Cette façon de journal – d’atelier intérieur, comme elle le nomme – que tient Françoise Ascal depuis 1980 et dont le premier volume fut Cendres vives (plusieurs fois réédité) est bouleversante. Les pages arrachées à l’oubli qu’elle veut bien partager avec nous disent sans aucun doute quelque chose de celles qu’elle a choisi d’ignorer pour la publication. Du temps qu’elle a soustrait au temps. Les seules dates sont celles de l’année, ici 2001 à 2012 – dans les précédents volumes il était fait mention du mois. Le rythme du livre est une invitation au partage et on y retrouve êtres et lieux – Melisey, surtout, qu’on finit par, pour ainsi dire, connaître –, comme après une absence, lorsque l’on revient dans une maison amie où très peu de choses ont été modifiées mais suffisamment pour donner envie de répondre à chaque invitation de celle qui l’habite avec ses fantômes.
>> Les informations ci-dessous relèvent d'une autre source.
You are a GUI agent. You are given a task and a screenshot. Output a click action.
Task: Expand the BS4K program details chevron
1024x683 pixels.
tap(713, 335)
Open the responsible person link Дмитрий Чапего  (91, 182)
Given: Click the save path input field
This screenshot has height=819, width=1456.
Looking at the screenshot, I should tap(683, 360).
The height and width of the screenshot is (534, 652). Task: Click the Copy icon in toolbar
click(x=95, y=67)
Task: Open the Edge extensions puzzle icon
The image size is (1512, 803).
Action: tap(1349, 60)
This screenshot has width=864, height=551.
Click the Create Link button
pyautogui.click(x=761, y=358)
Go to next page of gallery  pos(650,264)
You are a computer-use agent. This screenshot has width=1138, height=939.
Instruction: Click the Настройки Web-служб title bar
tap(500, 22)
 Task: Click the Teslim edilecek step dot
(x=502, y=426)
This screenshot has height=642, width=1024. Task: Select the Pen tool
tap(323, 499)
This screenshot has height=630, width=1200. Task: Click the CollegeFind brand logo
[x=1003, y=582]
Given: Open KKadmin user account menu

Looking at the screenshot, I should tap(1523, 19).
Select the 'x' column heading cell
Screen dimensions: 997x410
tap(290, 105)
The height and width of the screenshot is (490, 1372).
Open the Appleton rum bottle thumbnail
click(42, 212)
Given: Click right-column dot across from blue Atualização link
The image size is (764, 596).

Au fond, c’est cela que cet atelier intérieur propose : une visite de quelques lieux, de fragments de temps – qui sont le temps comme infini, à peine commencé déjà passé – en compagnie de l’auteur qui nous parle avec patience, et quelquefois brusquerie, de la vie, de la maladie, de la mort, de l’écriture, des livres, des écrivains, de réparer une maison, de résidences d’écrivain, de voyages, de musique, de peinture… toutes choses qui nous accompagnent chaque jour. Françoise Ascal a une façon si personnelle de les énoncer, de les explorer, que l’on ne se lasse jamais de l’y rejoindre dans ces pages-ci, dans ses récits, dans ses poèmes, dans cette façon de perdre et de retrouver la parole, comme si le langage tout entier était contenu là, en attente, et par le mystère de l’écriture explosait dans ce qui constitue une œuvre majeure d’aujourd’hui, une de celles qui retrouve la source, l’essentiel dialogue infini.